## Record set

----------

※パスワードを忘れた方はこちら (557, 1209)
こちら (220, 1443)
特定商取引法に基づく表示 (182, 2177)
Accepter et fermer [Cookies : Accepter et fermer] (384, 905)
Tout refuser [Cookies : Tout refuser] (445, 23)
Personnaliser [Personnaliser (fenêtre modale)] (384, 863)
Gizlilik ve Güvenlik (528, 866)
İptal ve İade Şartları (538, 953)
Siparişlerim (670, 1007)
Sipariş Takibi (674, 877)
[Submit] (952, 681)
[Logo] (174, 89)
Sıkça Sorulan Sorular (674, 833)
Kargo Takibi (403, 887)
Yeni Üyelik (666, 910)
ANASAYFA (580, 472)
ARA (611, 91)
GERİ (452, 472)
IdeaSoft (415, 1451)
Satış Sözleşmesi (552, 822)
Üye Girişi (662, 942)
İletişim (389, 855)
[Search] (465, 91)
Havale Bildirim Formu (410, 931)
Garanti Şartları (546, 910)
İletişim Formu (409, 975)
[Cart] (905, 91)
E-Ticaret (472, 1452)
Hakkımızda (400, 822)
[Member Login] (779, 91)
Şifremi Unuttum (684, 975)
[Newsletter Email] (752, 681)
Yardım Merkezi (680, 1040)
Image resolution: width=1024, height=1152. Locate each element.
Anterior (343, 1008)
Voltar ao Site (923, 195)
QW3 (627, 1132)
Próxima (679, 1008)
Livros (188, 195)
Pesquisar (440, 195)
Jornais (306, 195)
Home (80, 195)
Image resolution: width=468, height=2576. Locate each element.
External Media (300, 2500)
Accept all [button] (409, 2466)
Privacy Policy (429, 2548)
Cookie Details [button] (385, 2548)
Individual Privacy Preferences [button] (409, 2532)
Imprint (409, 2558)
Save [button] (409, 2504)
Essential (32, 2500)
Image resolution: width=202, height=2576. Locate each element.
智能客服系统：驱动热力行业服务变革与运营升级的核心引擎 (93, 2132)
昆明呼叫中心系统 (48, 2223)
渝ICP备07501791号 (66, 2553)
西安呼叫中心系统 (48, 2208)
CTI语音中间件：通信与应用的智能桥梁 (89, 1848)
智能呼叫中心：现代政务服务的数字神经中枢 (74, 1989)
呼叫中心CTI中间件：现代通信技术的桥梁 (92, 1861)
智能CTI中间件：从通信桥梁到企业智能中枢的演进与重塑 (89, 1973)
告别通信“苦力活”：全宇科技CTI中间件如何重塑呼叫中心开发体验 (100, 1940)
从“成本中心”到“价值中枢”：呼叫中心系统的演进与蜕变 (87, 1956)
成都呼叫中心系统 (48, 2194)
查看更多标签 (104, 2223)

----------

## Exercise aim
Copy every one of the records above, line for line, without changing anything.

## Answer to this exercise
※パスワードを忘れた方はこちら (557, 1209)
こちら (220, 1443)
特定商取引法に基づく表示 (182, 2177)
Accepter et fermer [Cookies : Accepter et fermer] (384, 905)
Tout refuser [Cookies : Tout refuser] (445, 23)
Personnaliser [Personnaliser (fenêtre modale)] (384, 863)
Gizlilik ve Güvenlik (528, 866)
İptal ve İade Şartları (538, 953)
Siparişlerim (670, 1007)
Sipariş Takibi (674, 877)
[Submit] (952, 681)
[Logo] (174, 89)
Sıkça Sorulan Sorular (674, 833)
Kargo Takibi (403, 887)
Yeni Üyelik (666, 910)
ANASAYFA (580, 472)
ARA (611, 91)
GERİ (452, 472)
IdeaSoft (415, 1451)
Satış Sözleşmesi (552, 822)
Üye Girişi (662, 942)
İletişim (389, 855)
[Search] (465, 91)
Havale Bildirim Formu (410, 931)
Garanti Şartları (546, 910)
İletişim Formu (409, 975)
[Cart] (905, 91)
E-Ticaret (472, 1452)
Hakkımızda (400, 822)
[Member Login] (779, 91)
Şifremi Unuttum (684, 975)
[Newsletter Email] (752, 681)
Yardım Merkezi (680, 1040)
Image resolution: width=1024, height=1152. Locate each element.
Anterior (343, 1008)
Voltar ao Site (923, 195)
QW3 (627, 1132)
Próxima (679, 1008)
Livros (188, 195)
Pesquisar (440, 195)
Jornais (306, 195)
Home (80, 195)
Image resolution: width=468, height=2576. Locate each element.
External Media (300, 2500)
Accept all [button] (409, 2466)
Privacy Policy (429, 2548)
Cookie Details [button] (385, 2548)
Individual Privacy Preferences [button] (409, 2532)
Imprint (409, 2558)
Save [button] (409, 2504)
Essential (32, 2500)
Image resolution: width=202, height=2576. Locate each element.
智能客服系统：驱动热力行业服务变革与运营升级的核心引擎 (93, 2132)
昆明呼叫中心系统 (48, 2223)
渝ICP备07501791号 (66, 2553)
西安呼叫中心系统 (48, 2208)
CTI语音中间件：通信与应用的智能桥梁 (89, 1848)
智能呼叫中心：现代政务服务的数字神经中枢 (74, 1989)
呼叫中心CTI中间件：现代通信技术的桥梁 (92, 1861)
智能CTI中间件：从通信桥梁到企业智能中枢的演进与重塑 (89, 1973)
告别通信“苦力活”：全宇科技CTI中间件如何重塑呼叫中心开发体验 (100, 1940)
从“成本中心”到“价值中枢”：呼叫中心系统的演进与蜕变 (87, 1956)
成都呼叫中心系统 (48, 2194)
查看更多标签 (104, 2223)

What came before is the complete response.